The street is already drawing up the shutters for the summer recess, or at least it is in Europe. It might be July 4th today – the transatlantic cousins will be busily playing with the barbecue and turning their best beef into charcoal while drinking stuff which very nearly challenges the trade descriptions act by labelling itself as “beer”. It signals the official beginning of the summer break which now lasts until Labor Day on the first Monday in September although Wall Street will not properly close down until that very last week of August and maybe the first week in September (Labor Day falls on September 5th this year). However, reducing risk for the summer slowdown is already the prime excuse for the bids to be as flaky as as a teenager’s dandruff.
A RALLY WITHOUT LEGS
This belies the rally. A rally which just about everybody wants to sell into is likely going to prove to have had pretty short legs. True, the Greek parliament did everything it was told to in order to secure its next round of funding, and over the weekend the Eurozone partners finally got out the cheque book and signed it bottom right – just below the bit that said €17.4bn. But we have spent the past three months agreeing that, bailout or no bailout, Greece is ueber-bankrupt. We all said that signing off the final payment of the first bailout and underwriting the second would alter nothing as far as Greece’s overall financial position is concerned. We, the debt guys, all saw the smoke and the mirrors but equity markets didn’t give a toss and bought anything in sight. The bold motto: “If it moves, buy it and if it doesn’t move, buy it till it does….” is being applied again without hindrance.
This perplexes simple minds in debt and credit markets and the forex guys are left to go with the flow. Most firms I know – be that real money, hedge funds or dealers – have been sitting on trapped longs through the recent crisis, hence they want to use the window of opportunity to get out. I can’t see a clear probability for significant follow-through buying.

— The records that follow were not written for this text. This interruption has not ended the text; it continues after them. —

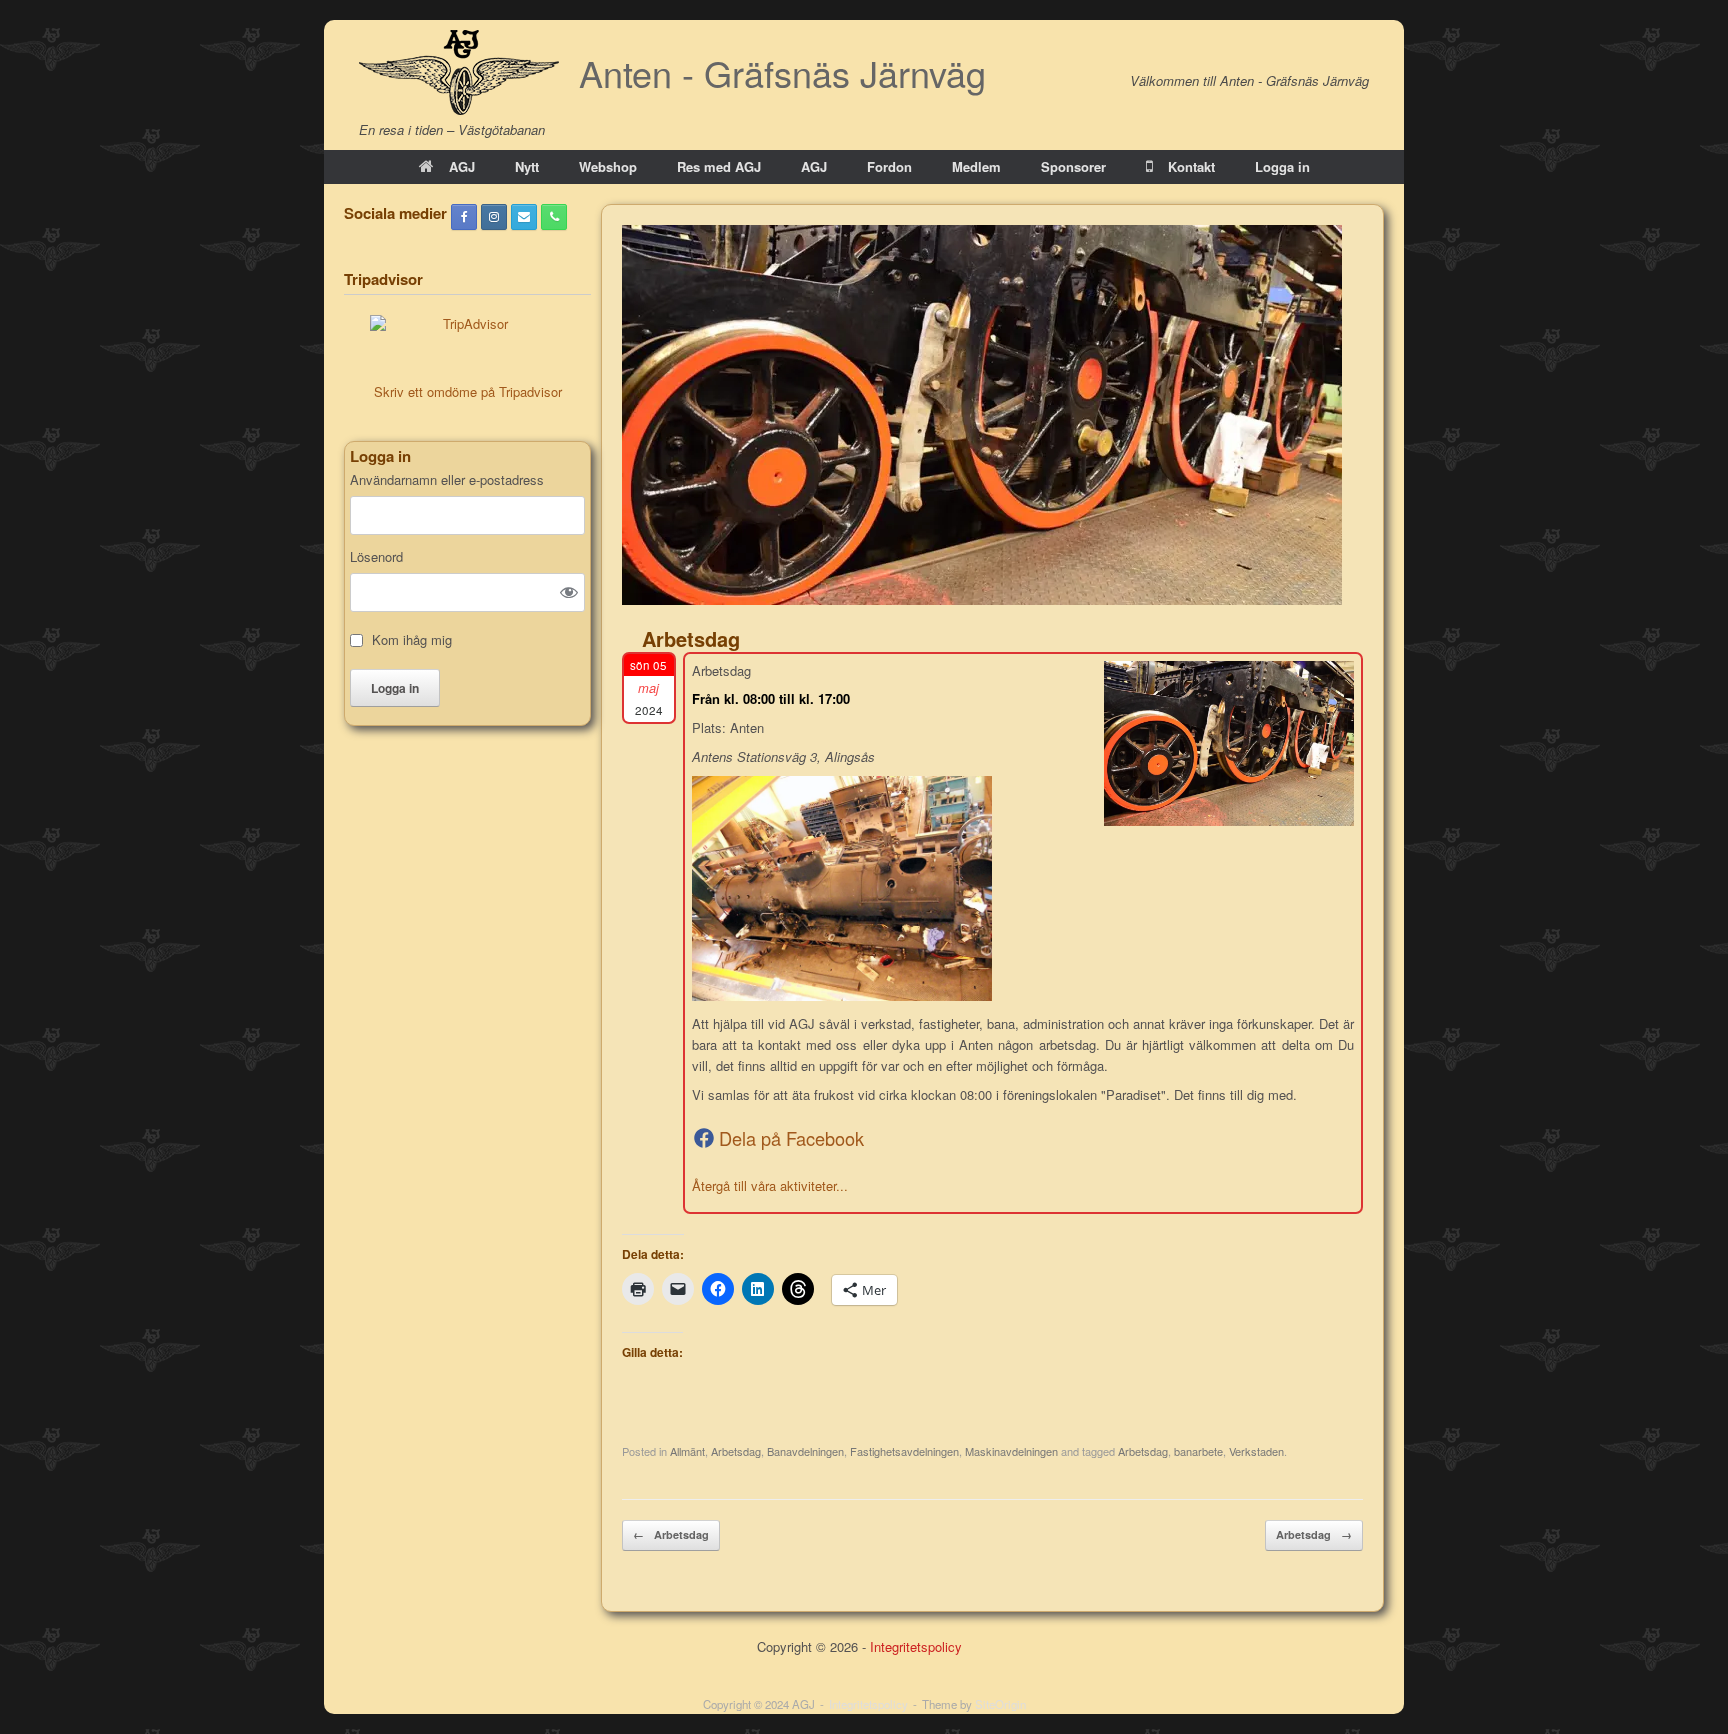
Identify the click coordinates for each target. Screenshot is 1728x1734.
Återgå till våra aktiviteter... (770, 1185)
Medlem (976, 166)
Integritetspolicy (916, 1646)
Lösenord (376, 557)
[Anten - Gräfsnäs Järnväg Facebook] (464, 217)
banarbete (1198, 1451)
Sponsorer (1073, 166)
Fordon (889, 166)
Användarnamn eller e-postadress (447, 480)
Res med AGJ (719, 166)
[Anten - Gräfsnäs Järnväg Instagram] (494, 217)
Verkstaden (1256, 1451)
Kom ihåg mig (412, 640)
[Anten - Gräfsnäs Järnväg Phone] (554, 217)
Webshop (608, 166)
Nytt (527, 166)
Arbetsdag (736, 1451)
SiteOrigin (1000, 1704)
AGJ (462, 166)
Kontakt (1191, 166)
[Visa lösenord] (569, 592)
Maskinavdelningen (1011, 1451)
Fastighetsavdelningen (904, 1451)
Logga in (1282, 166)
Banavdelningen (805, 1451)
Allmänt (687, 1451)
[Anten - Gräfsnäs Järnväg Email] (524, 217)
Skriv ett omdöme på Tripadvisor (468, 391)
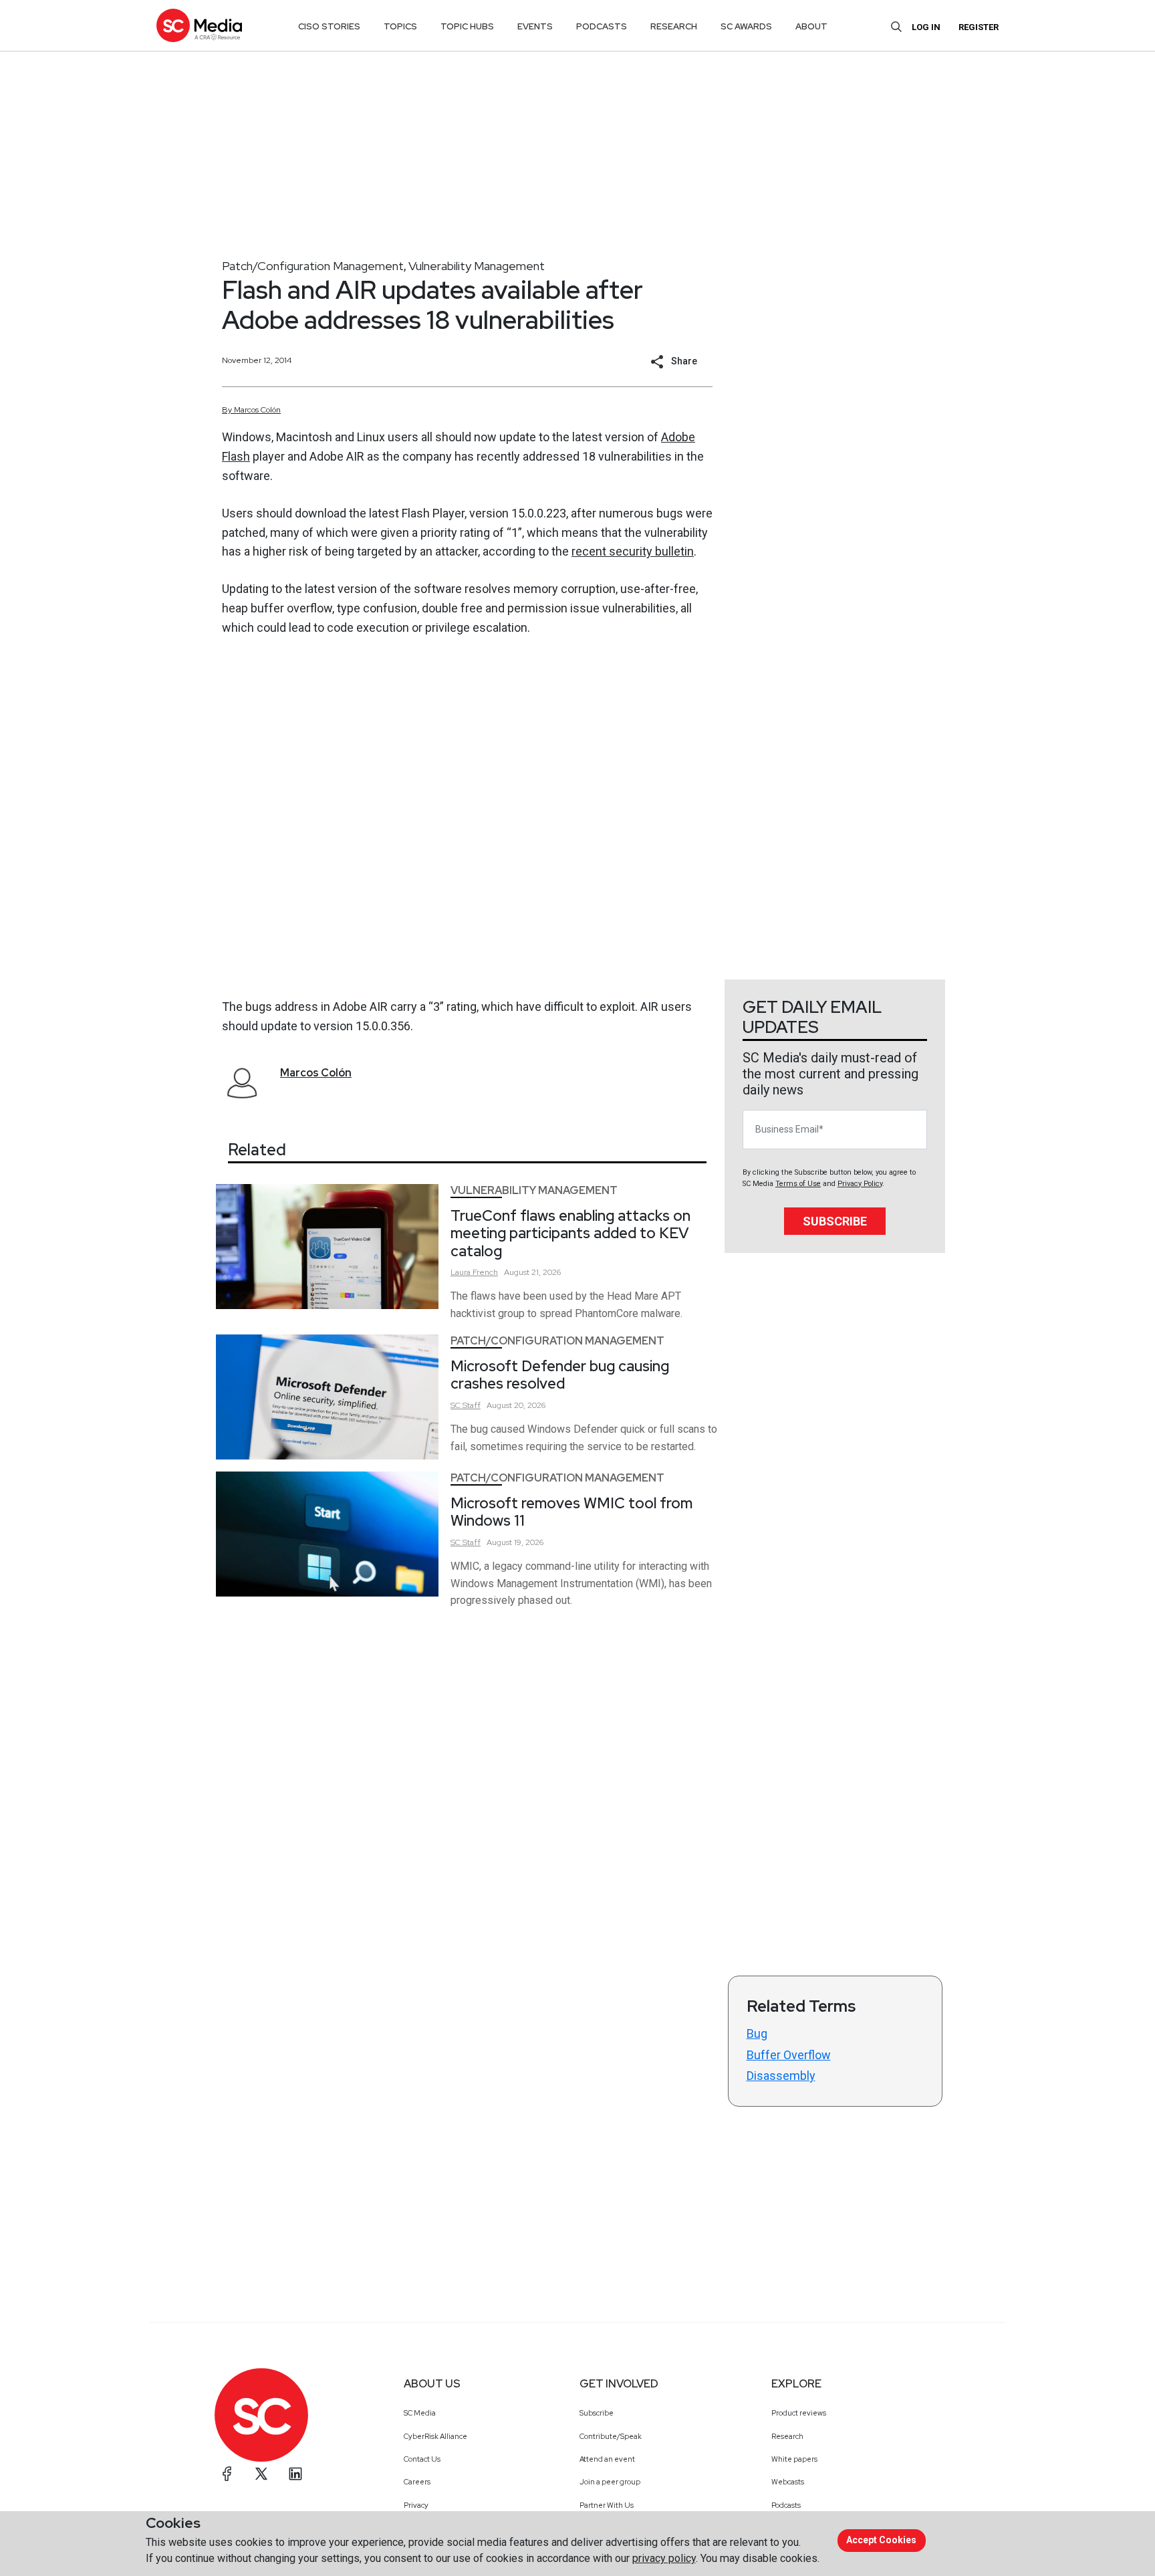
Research (787, 2436)
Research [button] (673, 26)
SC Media (420, 2413)
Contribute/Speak (611, 2436)
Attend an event (607, 2459)
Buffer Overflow (789, 2055)
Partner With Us (607, 2505)
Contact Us (422, 2459)
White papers (794, 2459)
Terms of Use (798, 1183)
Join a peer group (610, 2481)
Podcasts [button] (601, 26)
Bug (757, 2033)
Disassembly (781, 2076)
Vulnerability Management (476, 265)
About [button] (811, 26)
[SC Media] (199, 25)
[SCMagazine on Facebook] (227, 2474)
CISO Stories (329, 26)
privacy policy (664, 2558)
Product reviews (798, 2413)
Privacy (416, 2505)
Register (978, 27)
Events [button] (535, 26)
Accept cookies (881, 2540)
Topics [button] (400, 26)
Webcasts (787, 2481)
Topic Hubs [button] (467, 26)
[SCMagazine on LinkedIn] (295, 2474)
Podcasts (786, 2505)
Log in (926, 27)
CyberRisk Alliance (435, 2436)
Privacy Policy (860, 1183)
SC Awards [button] (746, 26)
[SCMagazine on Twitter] (261, 2474)
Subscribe (835, 1221)
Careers (417, 2481)
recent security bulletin (632, 551)
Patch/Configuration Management (313, 265)
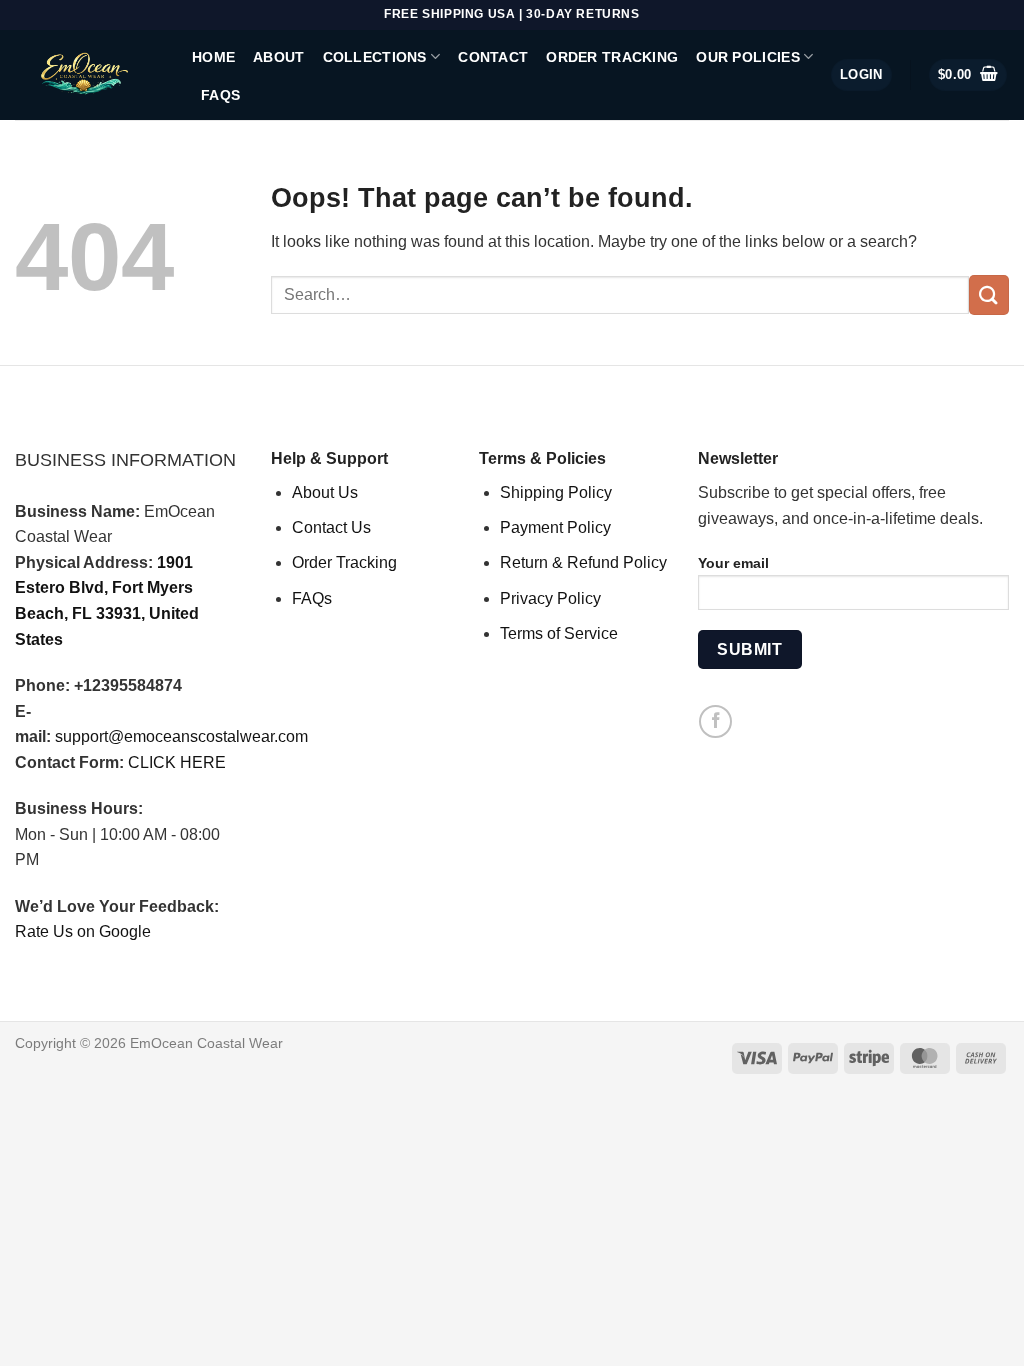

The spotty-nosed equity geeks now see limited risk of immediate and serious across-the-board austerity (other than in Greece) and therefore more deficits and lots of juicy profits for corporates. Incidentally, did I see that Italy is planning to deliver a primary surplus within three or four years. What’s “Yer haven’ a laugh, aren’t yer?” in Italian?
CHINESE PMI BLIP
Finally, China’s Manufacturing PMI has dropped from 52.0 in May to 50.9 in June. In the past two years, it has flirted repeatedly with the critical level of 50.0 but it has so far not got there. I see no cause for panic. This is a growing economy and growth never pursues a straight line. Too many people appear to be waiting, with Schadenfreude, for China to trip up. Keep on waiting is my suggestion. As in so many cases, we Westerners should beware of what we wish for. We thought that globalisation would open all markets for our goods. It turned out to be the other way around. Likewise, we get hugely excited about the prospect of a billion Chinese consumers chomping at the bit.
Who will be left to finance our deficits if Li Sixpack decides to consume rather than save?